- Assagay Assagay
- Coordinates: 29°47′S 30°44′E﻿ / ﻿29.783°S 30.733°E
- Country: South Africa
- Province: KwaZulu-Natal
- Municipality: eThekwini

Government
- • Type: Ward 103
- • Councillor: Richard Phewa

Area
- • Total: 11.66 km^{2} (4.50 sq mi)

Population (2011)
- • Total: 3,156
- • Density: 270/km^{2} (700/sq mi)

Racial makeup (2011)
- • Black African: 17.4%
- • Coloured: 1.3%
- • Indian/Asian: 2.4%
- • White: 78.4%
- • Other: 0.5%

First languages (2011)
- • English: 79.8%
- • Afrikaans: 8.5%
- • Zulu: 7.0%
- • Xhosa: 1.6%
- • Other: 3.1%
- Time zone: UTC+2 (SAST)
- Postal code (street): 3610
- PO box: 3624

= Assagay =

Suburb of eThekwini in KwaZulu-Natal, South Africa

Assagay, also spelt Assegay, is a suburb of eThekwini in KwaZulu-Natal, South Africa and forms a part of the Upper Highway Area.

==History==

Assagay was formerly a small local authority on the outskirts of Durban adjacent to its sister village of Hillcrest and has now effectively become part of that booming suburb of Durban. Assagay lost its independent Health Committee status in 1996, i.e. after the 1994 fully democratic elections, and was made subject to administration by the Outer West Local Council - a substructure council of the then Durban Unicity. Subsequently in 2000 this body, i.e. the Outer West Local Council, along with other local councils, were disestablished and replaced by the single eThekwini Municipality encompassing the entire Durban metropolitan area.

==Assagay today==

Assagay has access to both the M13 and N3 freeway systems linking it directly with Durban and Pietermaritzburg, and Kassier Road links it via Old Main Road to the central commercial area of Hillcrest.

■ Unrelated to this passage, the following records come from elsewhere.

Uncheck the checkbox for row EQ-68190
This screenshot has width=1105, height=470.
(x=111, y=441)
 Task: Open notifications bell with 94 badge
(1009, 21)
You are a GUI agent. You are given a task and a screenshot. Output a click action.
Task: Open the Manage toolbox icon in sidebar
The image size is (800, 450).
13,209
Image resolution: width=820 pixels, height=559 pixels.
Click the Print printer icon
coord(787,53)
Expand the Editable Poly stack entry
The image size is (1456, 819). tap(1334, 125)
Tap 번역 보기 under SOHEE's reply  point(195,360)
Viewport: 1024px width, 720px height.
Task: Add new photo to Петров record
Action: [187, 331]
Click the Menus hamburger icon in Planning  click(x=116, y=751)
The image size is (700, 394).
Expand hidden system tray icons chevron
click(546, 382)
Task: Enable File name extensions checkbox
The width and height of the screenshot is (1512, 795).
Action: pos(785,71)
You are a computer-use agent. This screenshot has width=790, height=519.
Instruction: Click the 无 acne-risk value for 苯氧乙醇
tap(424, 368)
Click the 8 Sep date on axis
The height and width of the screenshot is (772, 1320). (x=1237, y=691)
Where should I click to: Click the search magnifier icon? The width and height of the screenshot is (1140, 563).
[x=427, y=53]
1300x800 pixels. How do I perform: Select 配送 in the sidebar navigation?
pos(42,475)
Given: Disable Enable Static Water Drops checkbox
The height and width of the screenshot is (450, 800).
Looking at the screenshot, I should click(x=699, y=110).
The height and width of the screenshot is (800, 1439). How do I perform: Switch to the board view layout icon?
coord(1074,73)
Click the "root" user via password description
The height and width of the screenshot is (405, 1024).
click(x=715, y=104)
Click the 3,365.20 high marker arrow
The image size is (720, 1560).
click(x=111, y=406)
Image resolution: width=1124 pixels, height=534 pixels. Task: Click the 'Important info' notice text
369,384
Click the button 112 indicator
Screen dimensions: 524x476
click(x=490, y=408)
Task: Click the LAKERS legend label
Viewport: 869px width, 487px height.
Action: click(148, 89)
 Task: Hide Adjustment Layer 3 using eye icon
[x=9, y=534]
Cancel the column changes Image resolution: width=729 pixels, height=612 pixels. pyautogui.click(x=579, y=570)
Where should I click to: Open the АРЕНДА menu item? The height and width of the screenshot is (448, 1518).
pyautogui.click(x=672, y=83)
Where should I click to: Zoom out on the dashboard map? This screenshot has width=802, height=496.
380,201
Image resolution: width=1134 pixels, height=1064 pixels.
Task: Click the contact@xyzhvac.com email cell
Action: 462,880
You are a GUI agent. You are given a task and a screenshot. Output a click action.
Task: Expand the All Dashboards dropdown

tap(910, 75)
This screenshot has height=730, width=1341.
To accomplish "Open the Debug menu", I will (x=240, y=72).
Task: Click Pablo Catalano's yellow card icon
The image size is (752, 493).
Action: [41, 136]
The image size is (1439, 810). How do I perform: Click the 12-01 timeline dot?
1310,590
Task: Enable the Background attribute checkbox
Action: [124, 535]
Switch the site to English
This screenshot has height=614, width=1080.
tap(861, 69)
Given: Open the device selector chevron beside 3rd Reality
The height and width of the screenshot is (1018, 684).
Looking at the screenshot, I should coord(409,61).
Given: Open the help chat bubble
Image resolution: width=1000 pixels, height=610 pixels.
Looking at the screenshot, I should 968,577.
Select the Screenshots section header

The suburb of Assagay had become known as a middle-income residential area containing a mixture of individual houses, small holdings and small town house complexes; however the considerable development in the greater Hillcrest area, over the past 10 years, has tended to change this image of the area. Large secure gated estates such as Queensbridge, Silver Oaks, Highmead and the nearby Aintree Lane residential development at Shongweni surrounding the Assagay Hotel (previously known as the Polo Pony Hotel) have seen the character change to more of a high-income area. The PheZulu Safari Park and the currently developing Stoneford Equestrian Estate is in Assagay and borders on Alverstone which is situated on the plateau of that name.

The new Hillcrest Private Hospital which is now operational and a Retirement Village which is under construction has easy access to the M13. These developments have further boosted the property values in this up-market area.

International Polo (sponsored by BMW) is played to the Shongweni Polo Ground opposite the Assagay Hotel.

===Conservation and the environment===
The Assagay valley forms the original catchment area of the Umhlatuzana river which flows through the Madwala Reserves. Working for Water has made a contribution towards clearing the area of invasive plants and continues to eradicate all alien flora with the cooperation of landowners.

==Origin of name==

Assagay is perhaps more commonly spelled as "assegai". The name for the village of Assagay will have in turn been taken from the underlying farm named Assagay Kraal. The Voortrekkers having named the early farms in their Natalia Republic (Natal) after settling throughout the area in 1839 after defeating the Zulu king Dingane. The parcels of land comprising the adjacent Alverstone area are still portions of the farm Assagay Kraal No 853.